» EXERCISE INSTRUCTIONS
Can you retype every one of the items below word for word, without the pictures?
-- begin DATA PROVIDED --
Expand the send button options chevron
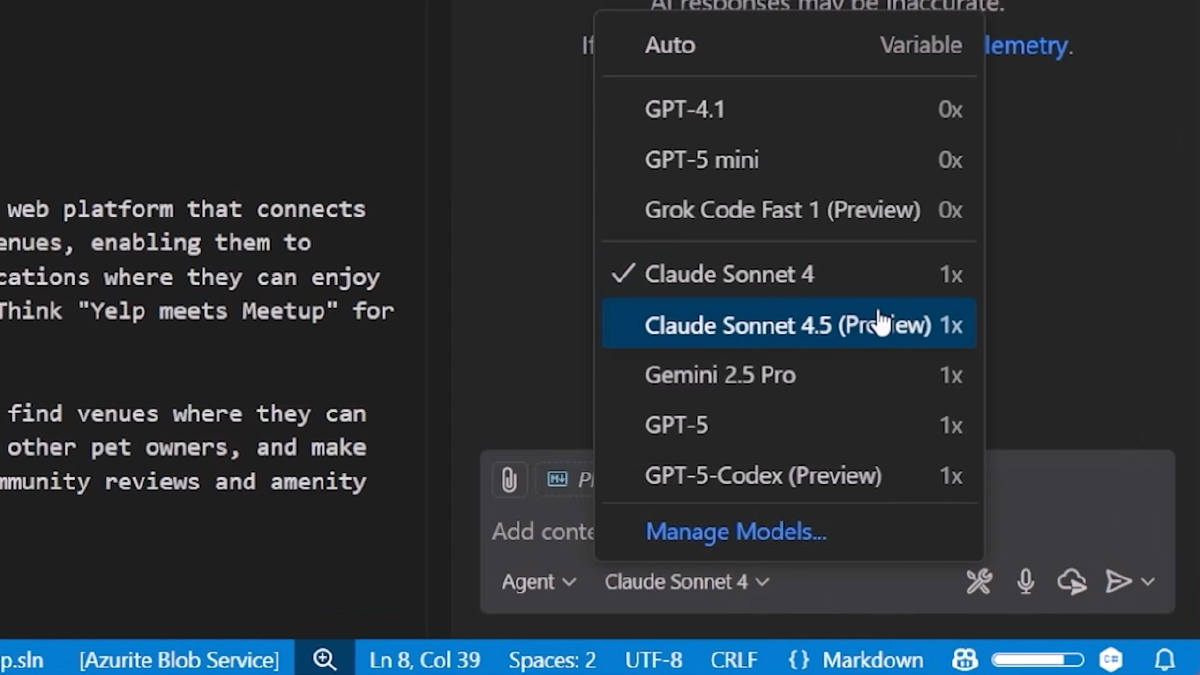The image size is (1200, 675). (1148, 582)
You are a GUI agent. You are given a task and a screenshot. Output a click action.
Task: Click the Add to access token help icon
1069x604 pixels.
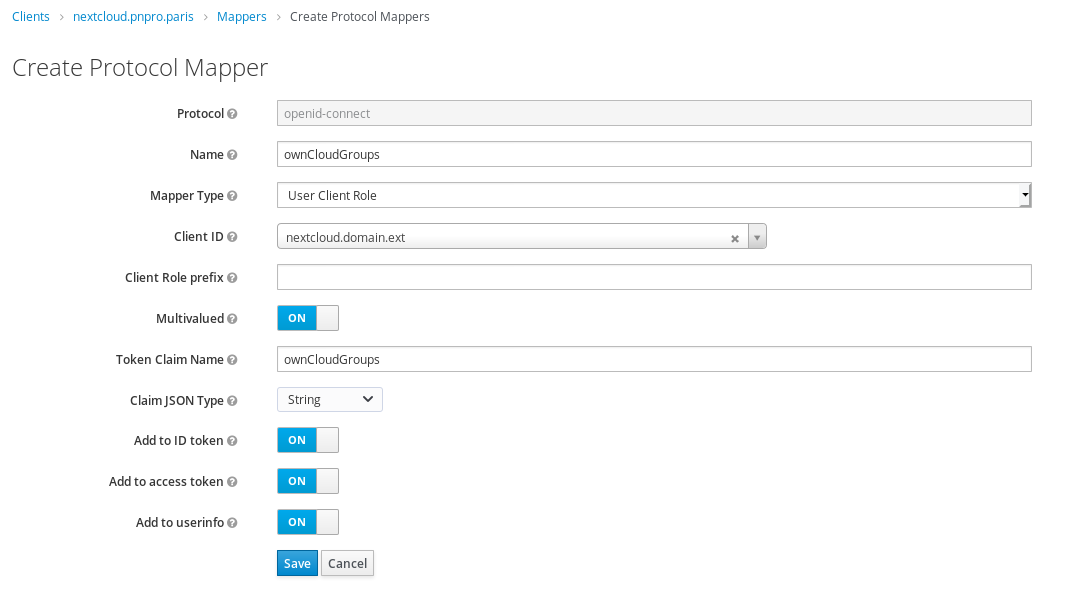point(234,481)
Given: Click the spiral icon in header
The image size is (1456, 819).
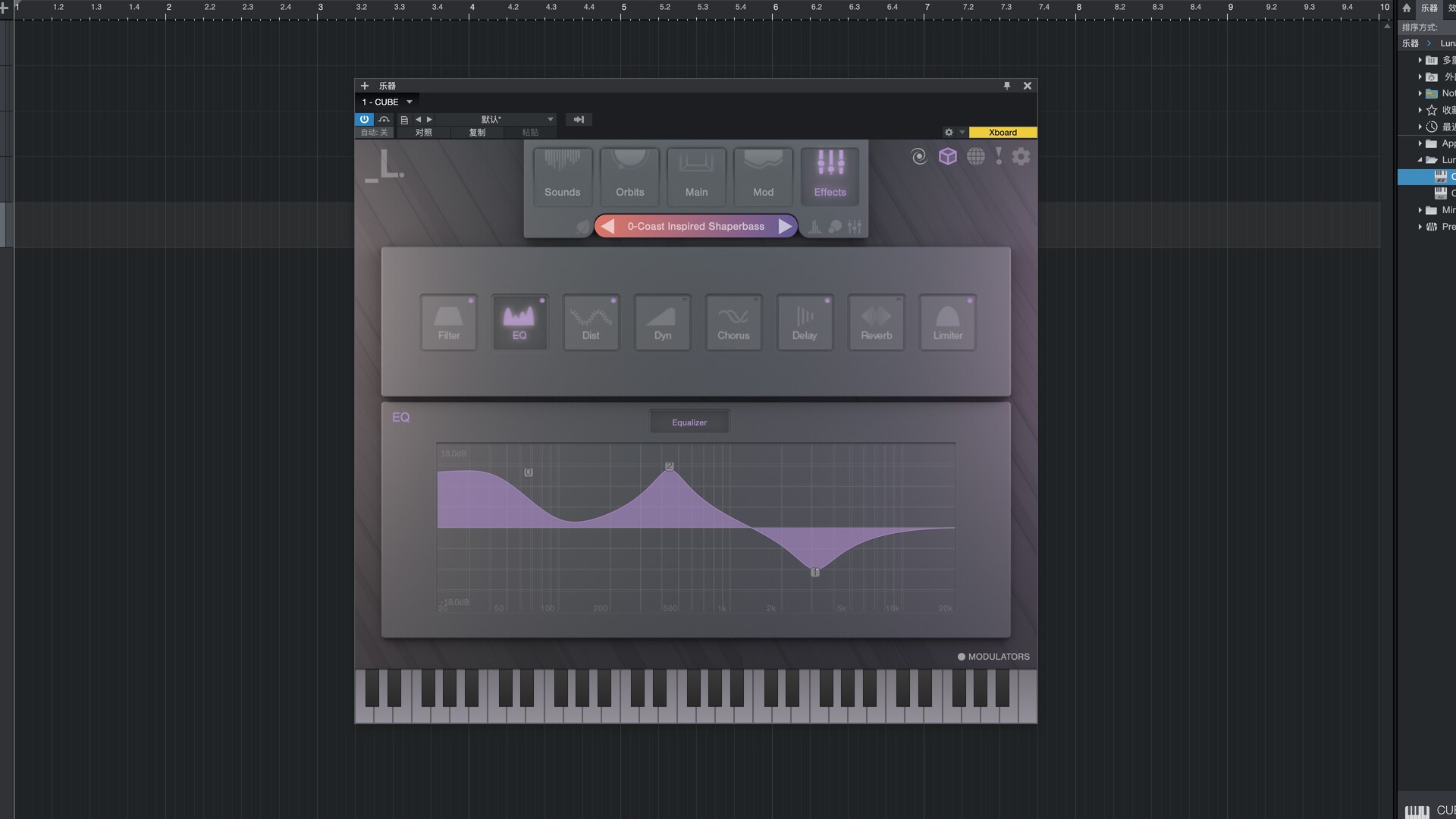Looking at the screenshot, I should pos(919,156).
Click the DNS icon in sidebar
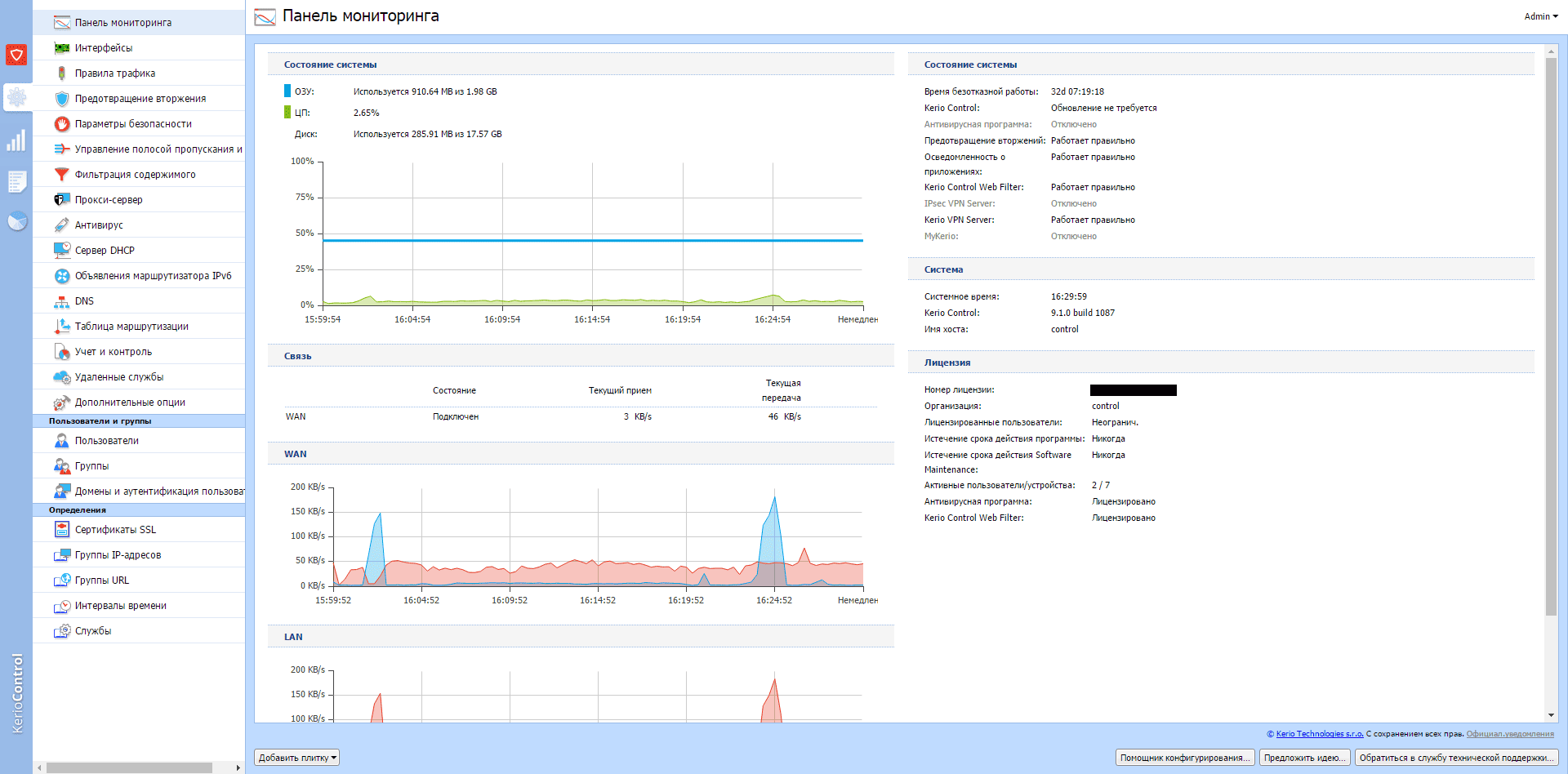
-- end DATA PROVIDED --
» TASK ANSWER
Expand the send button options chevron
The image size is (1200, 675). (1148, 582)
You are a GUI agent. You are given a task and a screenshot. Output a click action.
Task: Click the Add to access token help icon
1069x604 pixels.
point(234,481)
Given: Click the spiral icon in header
The image size is (1456, 819).
Looking at the screenshot, I should pos(919,156).
Click the DNS icon in sidebar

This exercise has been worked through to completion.